Peu après la sortie de Mind Games, John et May Pang quittent New York pour s’installer à Los Angeles, et c’est le début de la période que l’on appelle “The Lost Weekend”. Cet album peut être considéré comme un vendredi soir, après une longue semaine de dur labeur. Tout ce qui s’est passé auparavant – de l’aliénation ressentie par John et Yoko lorsqu’ils vivaient en Angleterre et des coups que Yoko a dû recevoir pour le rôle qu’elle a perçu dans la séparation des Beatles, à un autre type d’aliénation infligé aux Lennon par les autorités américaines – est présenté dans cet album et dans les trois précédents.

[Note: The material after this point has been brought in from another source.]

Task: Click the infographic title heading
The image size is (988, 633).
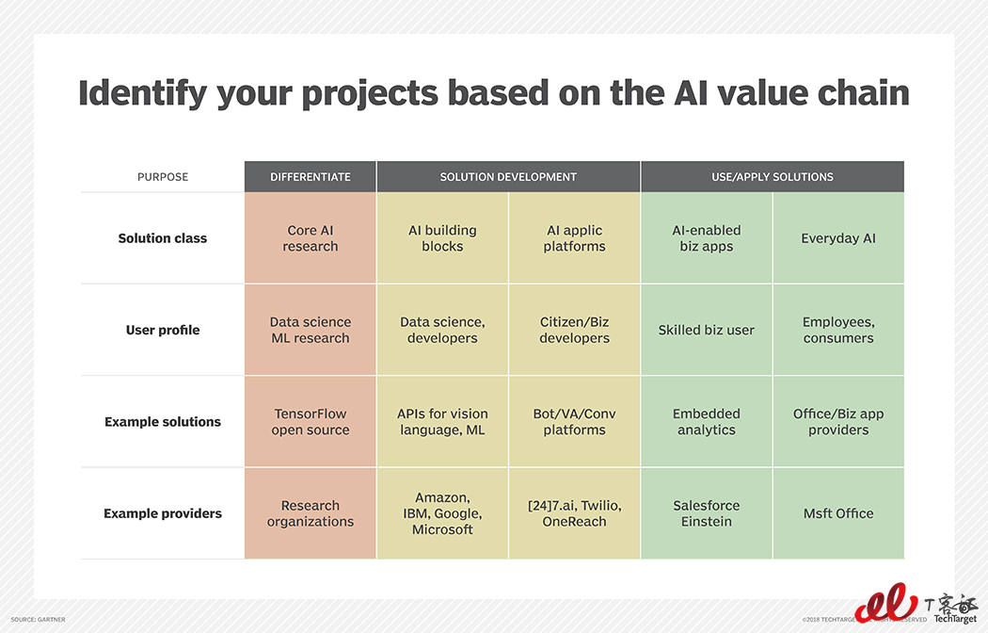Action: coord(494,92)
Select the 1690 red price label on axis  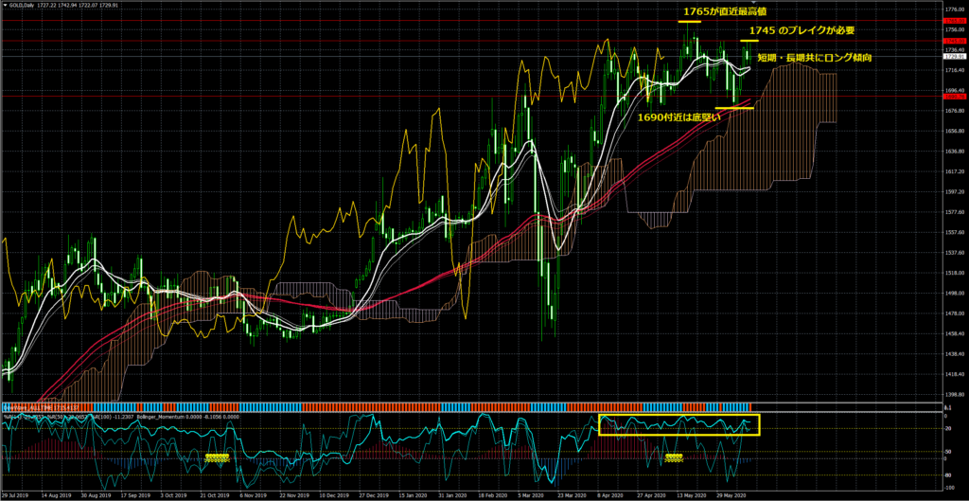pos(954,97)
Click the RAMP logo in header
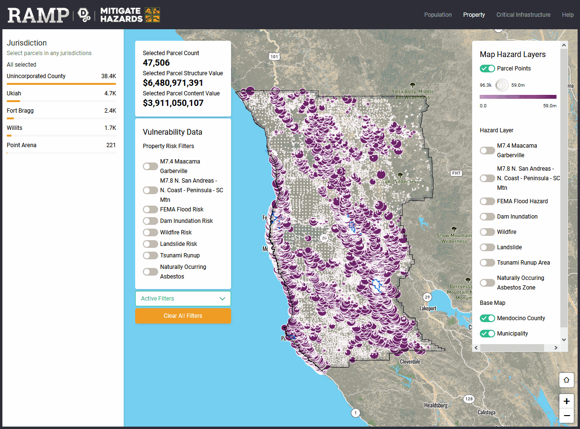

Lorsqu’on l’écoute dans l’ordre et en une seule fois, de John Lennon/Plastic Ono Band à Mind Games, on obtient une autobiographie musicale fascinante. Aucun autre artiste ne s’est dépeint avec autant d’honnêteté et d’éloquence. Oui, certaines chansons ne sont pas des classiques de Lennon, mais même les chansons moyennes de Lennon sont de loin supérieures aux meilleures œuvres de nombreux autres artistes.